According to a Pew Research Center study, the gender pay gap in the U.S. is narrowing, particularly among younger workers, but it still persists. The study shows that in 2015, women earned 83 percent of what men earned (the study looked at full- and part-time workers). This follows a stagnant decade in the early 2000s in which women's wages seemed stuck at about 77 cents per every dollar earned by a male counterpart. By this estimate, women would have to work an extra 44 days in 2015 to earn what men did.
The Census Bureau numbers are not quite as good: it found women earned 80 percent of what men did in 2015, based on full-time, year-round workers only.
Pay equity is but one issue women must navigate on the road to full equality.
At home and around the world, women are raising their voices on issues such as sexual violence, abuse of power, wage disparity, working conditions, education and food and housing security. In countries where female genital mutilation remains legal, political pressure to end the practice continues to escalate.
The #MeToo and #TimesUp movements have expanded to include women around the nation and around the world who are insisting their stories be heard and validated. Those stories often include explicit and more subversive — but no less devastating in their outcomes — campaigns against autonomy, upward mobility and equitable treatment in government, corporate and even family dynamics, where domestic violence is predominantly perpetrated on women by men.
The era of the powerful preying on the less powerful is evolving. It is being exposed to the light of day, where predators will be identified and women will not settle for being relegated to the shadows to suffer in silence.
For the men who believe that women's voices deserve to be heard and the inequities must be corrected, they will be on the right side of history, as allies. Because equity for women and a culture where consent and boundaries are respected — and respect for gender identification is the norm — is as beneficial for boys as it is for girls.

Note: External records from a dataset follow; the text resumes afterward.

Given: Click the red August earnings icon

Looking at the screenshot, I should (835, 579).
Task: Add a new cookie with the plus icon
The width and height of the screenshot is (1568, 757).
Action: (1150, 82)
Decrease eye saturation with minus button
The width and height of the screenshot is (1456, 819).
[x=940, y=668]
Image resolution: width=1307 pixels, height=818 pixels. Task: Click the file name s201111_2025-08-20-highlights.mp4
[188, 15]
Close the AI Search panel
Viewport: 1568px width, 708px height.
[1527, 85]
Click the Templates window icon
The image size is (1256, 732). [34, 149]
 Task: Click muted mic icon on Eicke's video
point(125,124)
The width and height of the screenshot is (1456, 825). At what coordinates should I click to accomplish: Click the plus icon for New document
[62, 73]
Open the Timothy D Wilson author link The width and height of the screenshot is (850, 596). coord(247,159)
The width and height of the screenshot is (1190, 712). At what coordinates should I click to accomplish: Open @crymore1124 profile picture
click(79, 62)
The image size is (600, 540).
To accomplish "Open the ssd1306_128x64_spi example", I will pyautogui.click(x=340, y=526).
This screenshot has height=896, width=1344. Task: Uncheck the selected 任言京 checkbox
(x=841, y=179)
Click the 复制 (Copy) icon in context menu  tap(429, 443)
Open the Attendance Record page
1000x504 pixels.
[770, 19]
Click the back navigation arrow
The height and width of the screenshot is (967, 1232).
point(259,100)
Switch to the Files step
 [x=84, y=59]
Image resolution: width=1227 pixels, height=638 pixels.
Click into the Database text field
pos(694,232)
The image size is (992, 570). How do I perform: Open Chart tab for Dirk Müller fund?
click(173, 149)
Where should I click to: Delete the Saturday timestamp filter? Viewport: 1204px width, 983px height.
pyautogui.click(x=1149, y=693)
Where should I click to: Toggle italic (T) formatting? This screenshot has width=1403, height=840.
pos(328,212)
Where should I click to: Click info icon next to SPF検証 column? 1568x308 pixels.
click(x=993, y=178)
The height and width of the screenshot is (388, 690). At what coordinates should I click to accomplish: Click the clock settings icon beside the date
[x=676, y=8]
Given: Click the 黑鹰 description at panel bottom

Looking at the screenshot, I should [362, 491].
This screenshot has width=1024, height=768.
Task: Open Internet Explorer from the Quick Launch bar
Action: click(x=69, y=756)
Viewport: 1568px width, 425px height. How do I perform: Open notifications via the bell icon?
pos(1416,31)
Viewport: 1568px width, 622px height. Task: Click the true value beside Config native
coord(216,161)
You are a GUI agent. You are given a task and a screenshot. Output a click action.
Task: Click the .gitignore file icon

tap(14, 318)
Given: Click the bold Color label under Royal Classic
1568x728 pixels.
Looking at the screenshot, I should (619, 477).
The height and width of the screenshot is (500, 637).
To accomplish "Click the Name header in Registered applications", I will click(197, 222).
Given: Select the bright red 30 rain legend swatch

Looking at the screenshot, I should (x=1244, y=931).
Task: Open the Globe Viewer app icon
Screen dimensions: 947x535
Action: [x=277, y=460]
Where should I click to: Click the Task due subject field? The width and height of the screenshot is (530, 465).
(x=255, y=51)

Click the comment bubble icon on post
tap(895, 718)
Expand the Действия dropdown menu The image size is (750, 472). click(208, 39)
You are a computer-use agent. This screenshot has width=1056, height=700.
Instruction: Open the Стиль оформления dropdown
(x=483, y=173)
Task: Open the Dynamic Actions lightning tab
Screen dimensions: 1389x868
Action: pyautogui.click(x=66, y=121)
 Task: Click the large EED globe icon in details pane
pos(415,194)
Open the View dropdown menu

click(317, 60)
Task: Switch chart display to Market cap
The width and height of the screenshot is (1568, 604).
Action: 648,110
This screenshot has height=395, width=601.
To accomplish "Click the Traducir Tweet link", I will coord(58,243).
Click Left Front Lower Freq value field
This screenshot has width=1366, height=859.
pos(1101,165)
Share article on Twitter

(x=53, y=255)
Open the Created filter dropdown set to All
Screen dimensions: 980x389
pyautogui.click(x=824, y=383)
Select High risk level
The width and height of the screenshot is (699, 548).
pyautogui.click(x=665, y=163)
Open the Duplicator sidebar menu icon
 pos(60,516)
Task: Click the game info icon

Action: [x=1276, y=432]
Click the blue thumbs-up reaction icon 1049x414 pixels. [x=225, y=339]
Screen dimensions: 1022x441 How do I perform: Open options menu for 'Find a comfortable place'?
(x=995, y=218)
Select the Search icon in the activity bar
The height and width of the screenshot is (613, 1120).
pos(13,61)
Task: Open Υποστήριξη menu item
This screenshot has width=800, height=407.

United Nations General Secretary António Guterres writes in his International Women's Day message that "achieving gender equality and empowering women and girls is the unfinished business of our time and the greatest human rights challenge in our world."
The sacrifice of generations of women who fought for equality has lifted the women of today and given them power to raise their voices. As Guterres points out, "there are more girls in school than ever before; more women are doing paid work and in senior roles in the private sector, academia, politics and in international organizations, including the United Nations. Gender equality is enshrined in countless laws, and harmful practices such as female genital mutilation and child marriage have been outlawed in many countries."
However, there is work to be done to build a balance of power that will help combat discrimination and exploitation, Gutteres notes in his address.
He highlights the following issues that must be addressed and pledges that the UN will lead the way:
- More than a billion women around the world lack legal protection against domestic sexual violence.
- The global gender pay gap is 23 percent, rising to 40 percent in rural areas, and the unpaid work done by many women goes unrecognized.
- Women’s representation in national governments/parliments stand, on average, at less than one quarter, and in boardrooms it is even lower.
- Without concerted action, millions more girls will be subjected to genital mutilation over the next decade.
- Where laws exist, they are often ignored, and women who pursue legal redress are doubted, denigrated and dismissed.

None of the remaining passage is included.